Despite some noisy polls in a handful of important states to the outcome of the 2020 electoral math, little changed. The map remained as it did a day ago, continuing to show a 335-203 electoral vote lead for Biden. And on the Spectrum above, Florida, Pennsylvania and Wisconsin all held their positions in the order (Pennsylvania once again as the tipping point state). But Georgia, on the weight of the Landmark Communications poll pushed past Iowa and Ohio in the order of states. The Peach state moved from the most competitive state on the board to just off the Watch List below. But only just. And that underscores something FHQ mentioned on Twitter this morning: The Maine CD2, Iowa, Ohio and Georgia cluster is fairly tightly knotted together and any new surveys of any of them could easily jumble them among each other. The exact order, then, is not as important about the separation between these states in the order. Those four are the most likely the change the overall electoral vote tally, but North Carolina and Texas are next in line, separated from that cluster but certainly in range of change given the right mix of future polls. For now, however, that separation exists and is important to note.
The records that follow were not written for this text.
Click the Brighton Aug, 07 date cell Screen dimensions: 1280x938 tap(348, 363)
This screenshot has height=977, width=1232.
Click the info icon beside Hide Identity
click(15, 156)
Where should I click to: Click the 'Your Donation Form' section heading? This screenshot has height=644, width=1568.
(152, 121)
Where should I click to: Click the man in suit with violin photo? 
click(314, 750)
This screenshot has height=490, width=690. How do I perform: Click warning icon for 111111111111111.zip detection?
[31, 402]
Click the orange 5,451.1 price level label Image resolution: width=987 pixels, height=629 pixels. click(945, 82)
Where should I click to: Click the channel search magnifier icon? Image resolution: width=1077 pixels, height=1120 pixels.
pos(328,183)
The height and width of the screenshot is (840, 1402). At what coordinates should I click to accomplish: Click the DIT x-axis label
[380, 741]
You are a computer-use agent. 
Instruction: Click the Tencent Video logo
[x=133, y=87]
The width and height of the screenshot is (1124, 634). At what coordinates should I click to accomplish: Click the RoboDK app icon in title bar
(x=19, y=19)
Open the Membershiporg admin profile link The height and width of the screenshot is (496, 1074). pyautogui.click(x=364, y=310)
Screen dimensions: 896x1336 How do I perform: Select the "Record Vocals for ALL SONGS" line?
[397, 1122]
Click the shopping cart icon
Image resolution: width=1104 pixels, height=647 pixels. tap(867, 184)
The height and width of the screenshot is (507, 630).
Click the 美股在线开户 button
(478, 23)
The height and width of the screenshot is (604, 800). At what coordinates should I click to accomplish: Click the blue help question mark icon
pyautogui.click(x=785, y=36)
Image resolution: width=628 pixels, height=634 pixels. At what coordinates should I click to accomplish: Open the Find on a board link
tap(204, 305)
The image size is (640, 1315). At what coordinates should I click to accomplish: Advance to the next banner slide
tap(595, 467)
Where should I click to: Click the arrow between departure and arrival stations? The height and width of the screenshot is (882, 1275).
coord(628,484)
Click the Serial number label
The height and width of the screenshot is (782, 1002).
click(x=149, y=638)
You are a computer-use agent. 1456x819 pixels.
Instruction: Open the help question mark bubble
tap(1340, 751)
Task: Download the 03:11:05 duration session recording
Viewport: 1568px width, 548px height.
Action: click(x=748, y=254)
NOTE: Distinctions are made between states based on how much they favor one candidate or another. States with a margin greater than 10 percent between Biden and Trump are "Strong" states. Those with a margin of 5 to 10 percent "Lean" toward one of the two (presumptive) nominees. Finally, states with a spread in the graduated weighted averages of both the candidates' shares of polling support less than 5 percent are "Toss Up" states. The darker a state is shaded in any of the figures here, the more strongly it is aligned with one of the candidates. Not all states along or near the boundaries between categories are close to pushing over into a neighboring group. Those most likely to switch -- those within a percentage point of the various lines of demarcation -- are included on the Watch List below.

The Watch List1
Potential Switch
from Toss Up Biden
to Lean Biden
from Toss Up Trump
to Toss Up Biden
from Strong Biden
to Lean Biden
Maine CD2
from Toss Up Biden
to Toss Up Trump
from Strong Trump
to Lean Trump
Nebraska CD2
from Lean Biden
to Toss Up Biden
from Toss Up Biden
to Lean Biden
from Toss Up Trump
to Toss Up Biden
from Lean Biden
to Toss Up Biden
South Carolina
from Lean Trump
to Toss Up Trump
1 Graduated weighted average margin within a fraction of a point of changing categories.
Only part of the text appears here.